Sunday, October 05, 2008

BATTLE BREWS OVER LAUSD LAND USE

Point Fermin Elementary s electrical units and lunch shelter encroach on about 25 feet of L.A. city property. Locals, including San Pedro resident James Campeau, want a sidewalk built there. He also wants to remove utility poles over safety concerns. They also block his view. (Scott Varley / Staff Photographer)

By Melissa Pamer, Staff Writer | Daily Breeze

5 October 2008 --Los Angeles Unified has broken the rules, and San Pedro resident James Campeau is challenging its bureaucracy in an attempt to hold the school district accountable.

The site of his frustration -- and of LAUSD's transgression - is Point Fermin Elementary School, which encroaches about 25 feet onto Los Angeles city property, a few blocks from Campeau's home.

The district had permission dating back to 1931 to use the city land, but it failed to renew that permit in recent years when it built a student lunch shelter and installed new electrical and air conditioning equipment.

"LAUSD can't wiggle out of this one," Campeau said. "We've got them on the ropes."

He and a group of residents want the school to back off city property so that a sidewalk can be built along steep, narrow Carolina Street, which runs along the rear of the campus. (There is a sidewalk on the other side of the street.)

Campeau also wants to remove utility poles and power lines that he says are a safety hazard to students - and which happen to block his harbor view.

His aggravation started when four new utility poles, needed to power the school's air conditioning and other upgrades, were erected in December 2005. Initially, Campeau and other residents complained about the effect on views, but found that safety concerns were more compelling, Campeau said.

He launched an effort to get the electrical lines placed underground even before he discovered the district's improvements were actually on city property. District and city officials have pronounced the wires, which hang over a metal school lunch shelter, safe.

Since 2005, Campeau's quest has evolved into a dispute involving officials at the school district, Councilwoman Janice Hahn's office, the city's Bureau of Engineering, the Department of Water and Power and the Coastal San Pedro Neighborhood Council.

On Monday at Hahn's San Pedro office, city and district officials are meeting with Campeau and other community members, as well as Point Fermin parents and Principal Bonnie Taft, to seek a resolution that would soothe tension on all sides.

The meeting comes in advance of the whole mess landing before the city's Board of Public Works later this month, when the district seeks its permit.

A board staff report recommends the permit be issued, stating that there's a lack of city funding for sidewalk improvements and "there is no engineering or safety-related basis to deny" the permit.

Meanwhile, district officials admit they erred in failing to get permission from the city to make recent improvements on the land, and they say that a permanent structure like the outdoor lunch shelter may not have been approved in the public right of way.

The district was tripped up by the fact that a fence has enclosed the school and the city's property to the edge of the street since 1961, officials said.
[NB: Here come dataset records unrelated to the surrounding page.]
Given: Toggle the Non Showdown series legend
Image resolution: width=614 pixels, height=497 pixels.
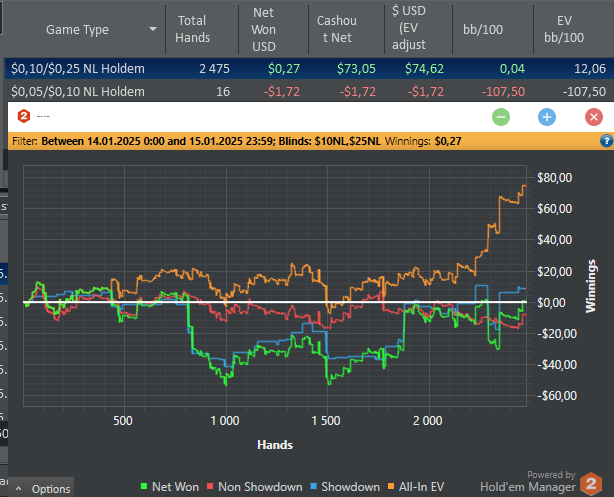Looking at the screenshot, I should tap(254, 487).
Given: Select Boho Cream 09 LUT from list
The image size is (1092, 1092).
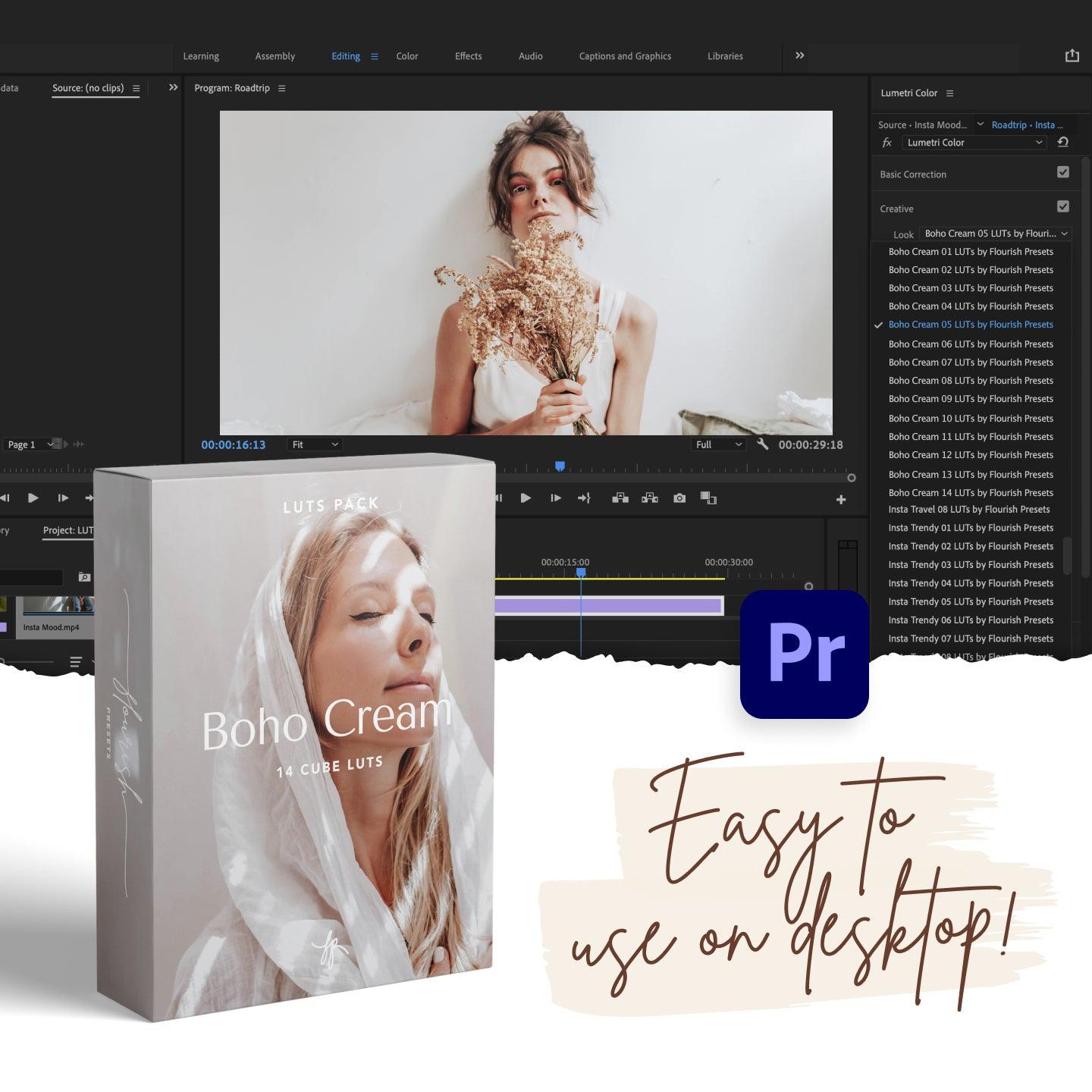Looking at the screenshot, I should coord(971,399).
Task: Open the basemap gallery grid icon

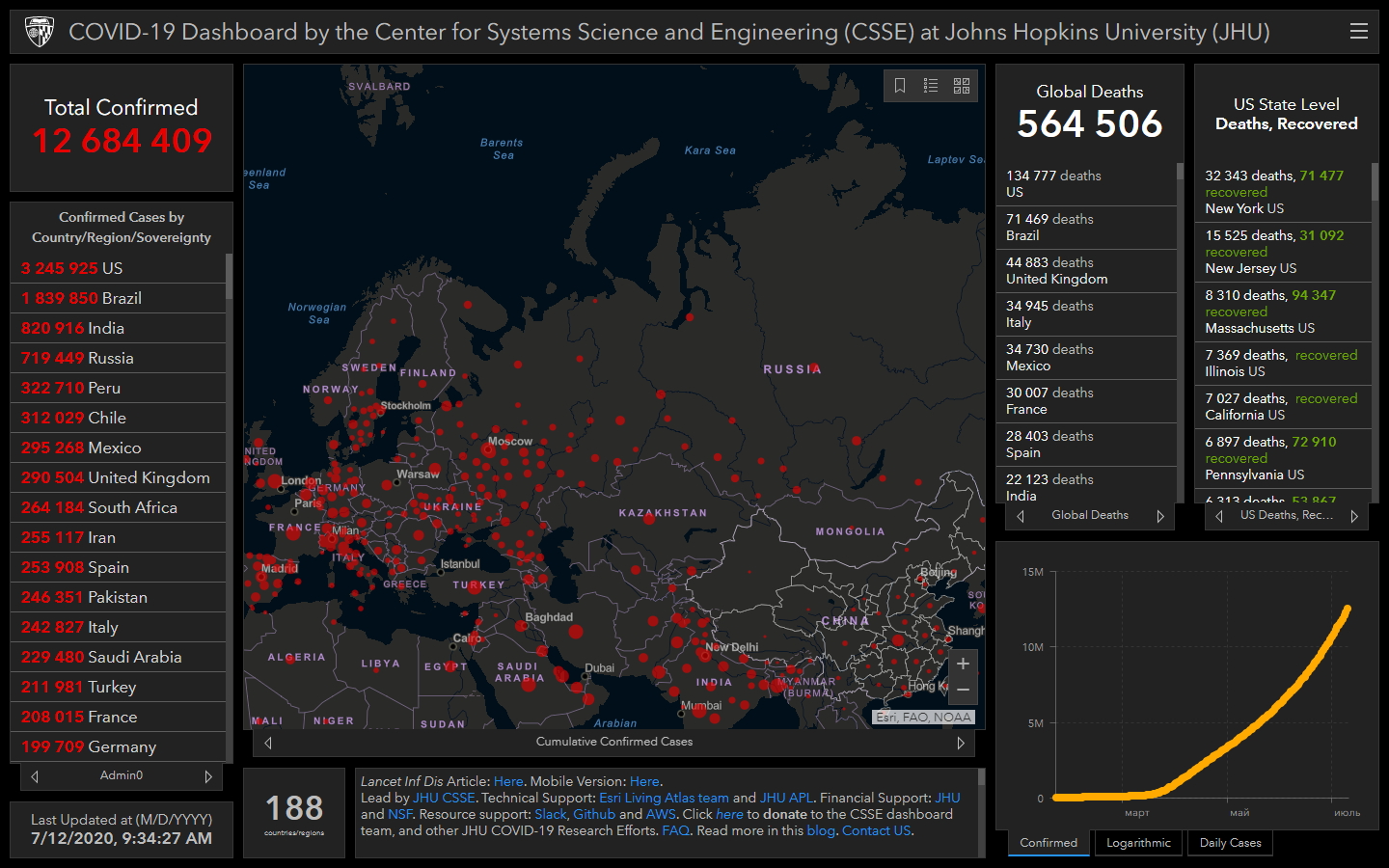Action: [962, 86]
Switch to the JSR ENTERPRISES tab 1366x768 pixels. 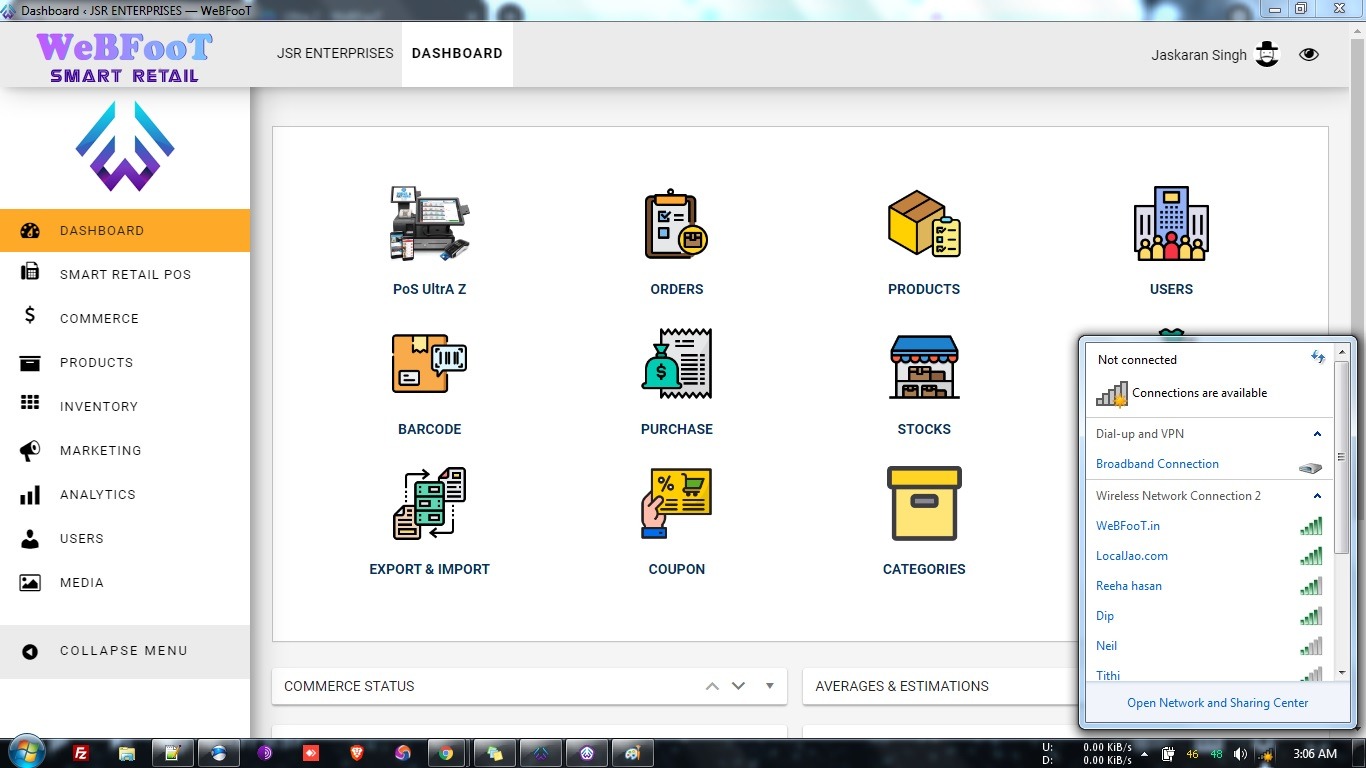point(335,53)
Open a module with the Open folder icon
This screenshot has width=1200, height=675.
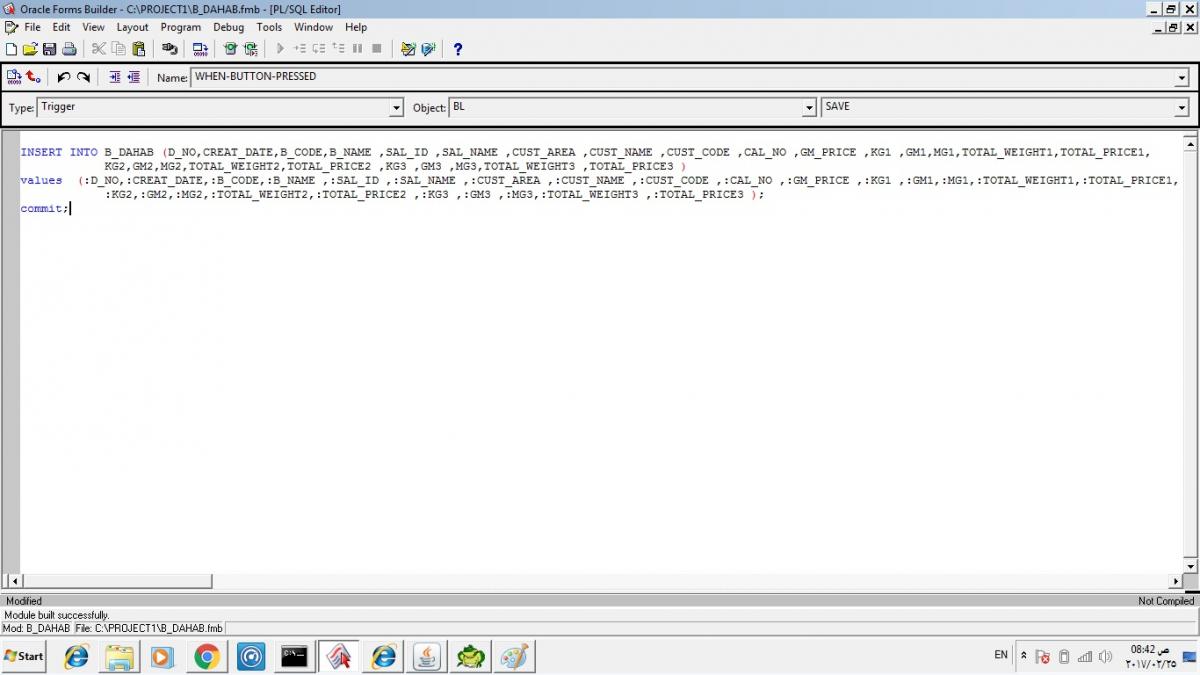[x=30, y=49]
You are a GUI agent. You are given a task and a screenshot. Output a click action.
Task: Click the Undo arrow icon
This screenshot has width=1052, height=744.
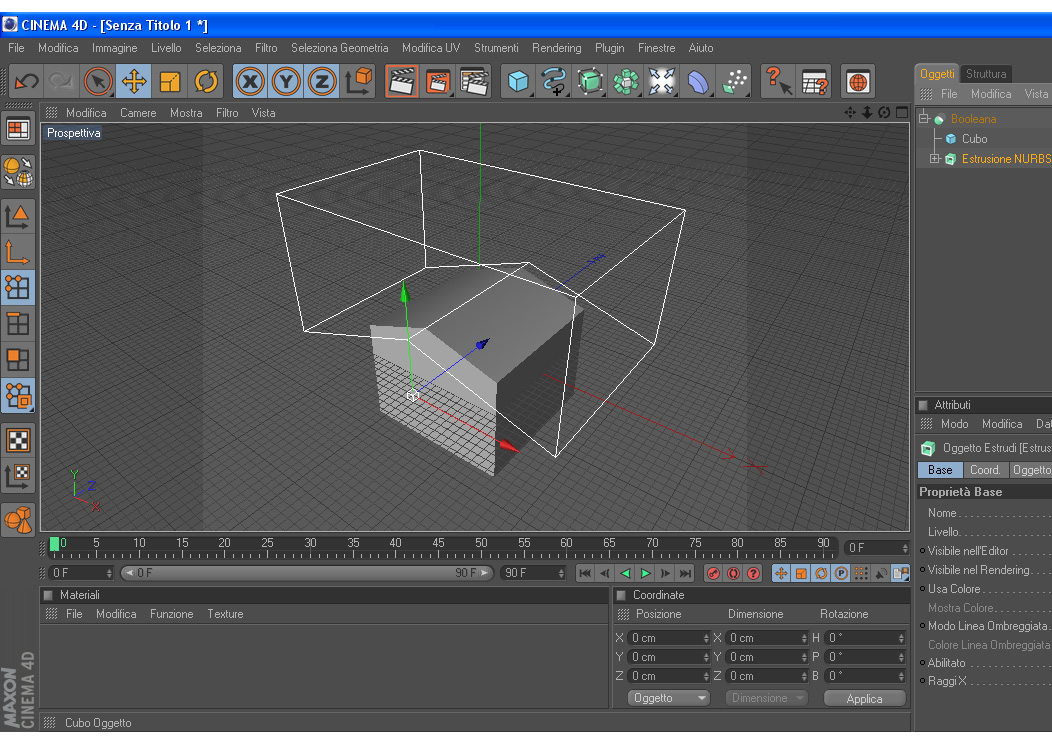(27, 81)
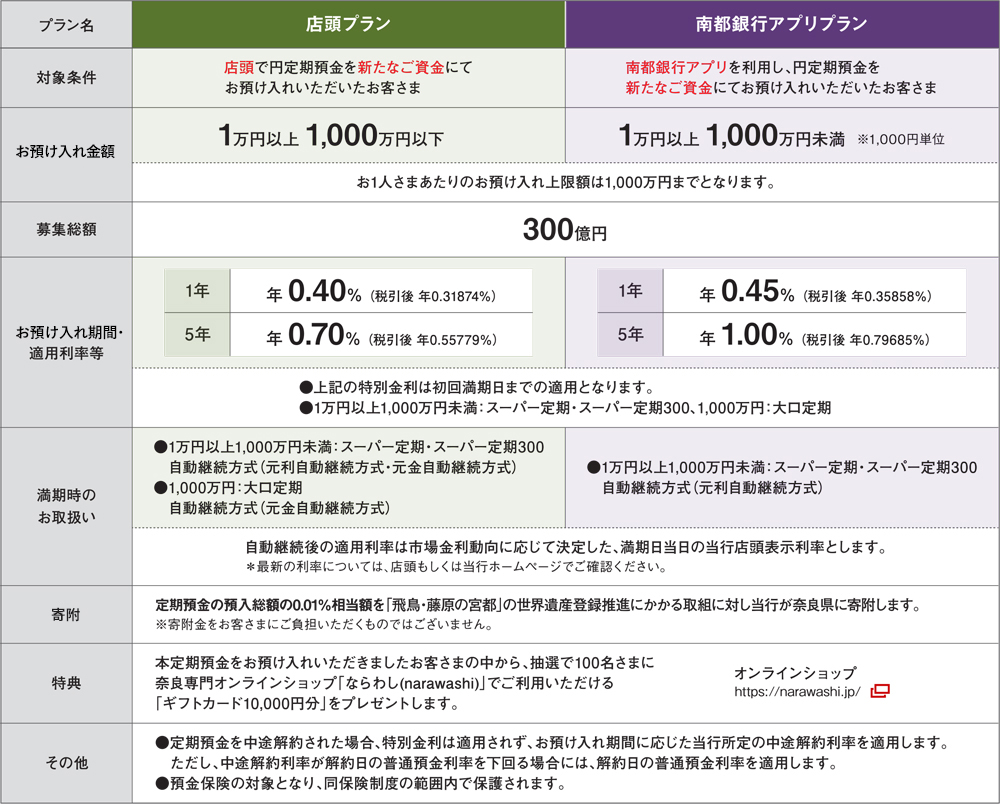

"We probably made an assumption that where the fence was was our property line," said Neil Gamble, the district's director of maintenance and operations, who stressed that he wasn't in his current position when the lunch shelter was installed in 2000.

Although the district is at fault, officials there have refused Campeau's request to bury the power lines, an operation that Gamble said would cost more than $200,000.

"It is not a safety hazard. And for us to put it underground, in order to benefit his view, that would be (a) gift of public funds," Gamble said.

Los Angeles, unlike some South Bay cities, has no view-protection ordinance. Regardless, Campeau has said what's important to him now is safety.

In an effort to broker a solution, Hahn got the DWP to agree to donate its costs to bury the wires on the city's property. But the district, which would have to pay to bury the wires on its own land, didn't budge.

"I was hopeful that we could use the permit issue to encourage the school district to do right by the neighbors and find a way to underground the wires," Hahn said Friday in a statement. "It has never been the intention to make the school move the lunchroom, but instead to find a solution to the neighbors' concerns."

While the dispute persists, the electrical, air conditioning and technology upgrades that were completed at the school last fall - to the tune of almost $2.3 million -- won't get power until the situation is resolved, district officials said. That has generated frustration on the part of some teachers and parents.

"We've had claim to the land, so to speak, for years, probably for longer than some of the neighbors have been here," said Principal Taft, who held an after-school meeting last week to rally parents.

Campeau accused district officials of "politicizing" the conflict by involving the Point Fermin school community.

His effort has gotten backing from the local Neighborhood Council and from members of NOISE, a group that's organized against a proposed new magnet high school on district property near Angels Gate Park.

If LAUSD doesn't remove the wires, Campeau said he may appeal to the district's Office of the Inspector General, or even to Jerry Brown, the state attorney general.

Gamble likewise said if the permit was denied, the district too would look at legal options.

"Hopefully we can come to some resolution," Taft said of Monday's meeting.